Lanie Treen

Robert McLaughlin Gallery
44 pp col. ill. 9 x 6 in softcover  
$12.00 Can. $15.00 U.S.
February 2018
This first monograph documents Addil Gosine’s autobiographical and multidisciplinary exhibition wherein he explores the prelude and enduring aftermath of his family’s move from Trinidad to Canada when he was a boy. The unifying icon in the exhibition is the Ixora. This delicate flower, which blooms throughout Trinidad, is in fact indigenous to India and parts of Asia. Gosine’s ancestors, indentured labourers who came from India to Trinidad between the mid-19th and early 20th century after the abolishment of slavery, brought the flower with them to the Caribbean island, where it proliferated. Gosine in turn brings the Ixora to Canada as an offering to the people and experiences which shaped him.

Andil Gosine’s research, writing, and arts practices consider the imbrications of ecology, desire, and power.

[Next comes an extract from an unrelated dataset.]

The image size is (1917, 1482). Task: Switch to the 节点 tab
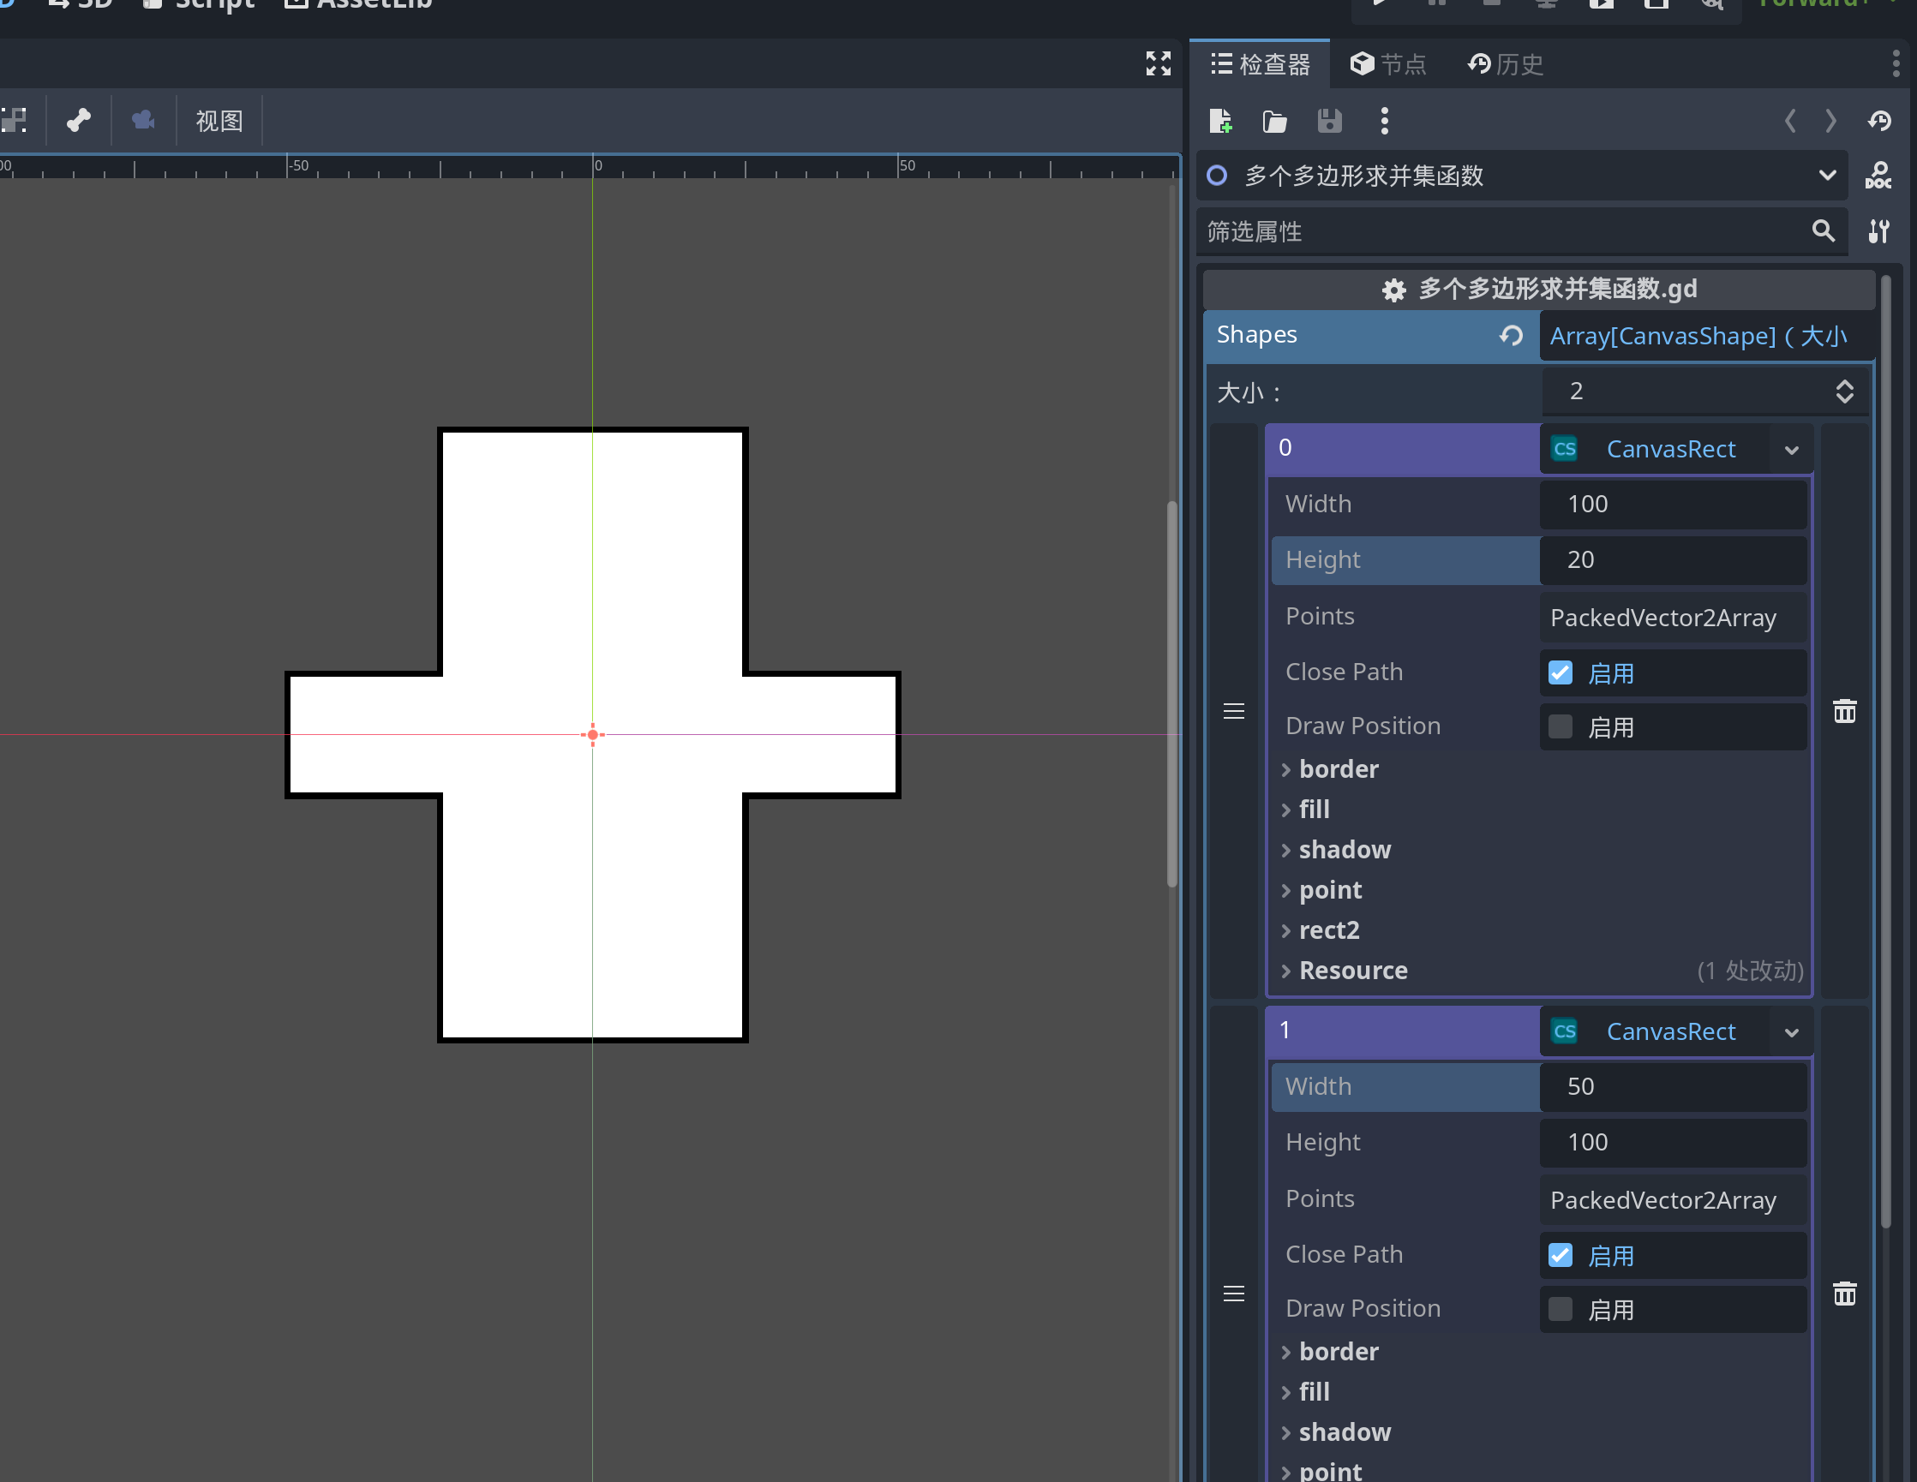point(1388,63)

His work has been performed or exhibited at the Museum of Latin American Art, Fashion Institute of Technology, Jamaica Performing Arts Centre, and Queens Museum (USA) and the Art Gallery of Ontario. As Associate Professor in Artistic and Cultural Practices at the Faculty of Environmental Studies at York University (Toronto), he has published in scholarly journals, such as Topia Journal of Cultural Studies, Alternatives, South Asian Studies, Sexualities, and Caribbean Review of Gender Studies.